I am trying to split a string in python before a specific word. For example, I would like to split the following string before \"path:\"
.
in_str = "path:bte00250 Alanine, aspartate and glutamate metabolism path:bte00330 Arginine and proline metabolism" in_list = in_str.split('path:') print ",path:".join(in_list)[1:]
You could do ["path:"+s for s in line.split("path:")[1:]]
instead of using a regex. (note that we skip first match, that has no "path:" prefix.
using a regular expression to split your string seems a bit overkill: the string split()

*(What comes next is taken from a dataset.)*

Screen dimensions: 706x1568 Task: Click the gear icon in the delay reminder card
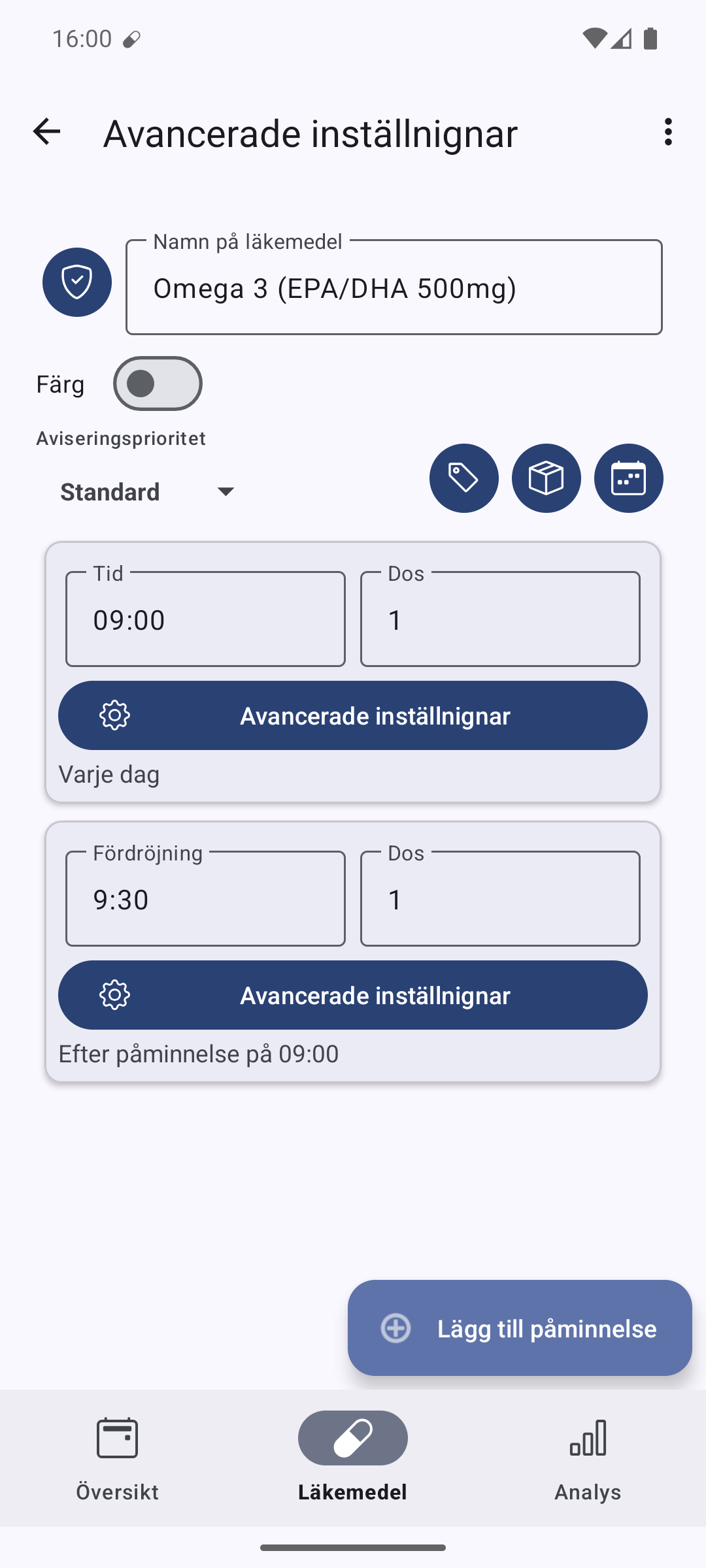pos(115,995)
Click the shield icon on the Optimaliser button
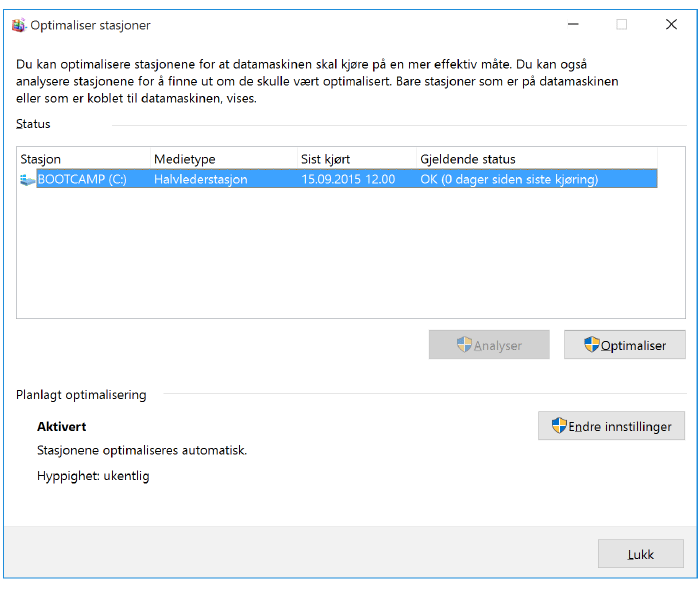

method may be just what you need.
anyway, if you really need to match a regular expression in order to split your string, you should use the re.split() method, which splits a string upon a regular expression match.
also, use a correct regular expression for splitting:
>>> line = 'path:bte00250 Alanine, aspartate and glutamate metabolism path:bte00330 Arginine and proline metabolism'
>>> re.split(' (?=path:)', line)
['path:bte00250 Alanine, aspartate and glutamate metabolism', 'path:bte00330 Arginine and proline metabolism']
the (?=...)
group is a lookahead assertion: the expression matches a space (note the space at the start of the expression) which is followed by the string 'path:'
, without consuming what follows the space.
This can be done without regular expressons. Given a string:
s = "path:bte00250 Alanine, aspartate ... path:bte00330 Arginine and ..."
We can temporarily replace the desired word with a placeholder. The placeholder is a single character, which we use to split by:
word, placeholder = "path:", "|"
s = s.replace(word, placeholder).split(placeholder)
s
# ['', 'bte00250 Alanine, aspartate ... ', 'bte00330 Arginine and ...']
Now that the string is split, we can rejoin the original word to each sub-string using a list comprehension:
["".join([word, i]) for i in s if i]
# ['path:bte00250 Alanine, aspartate ... ', 'path:bte00330 Arginine and ...']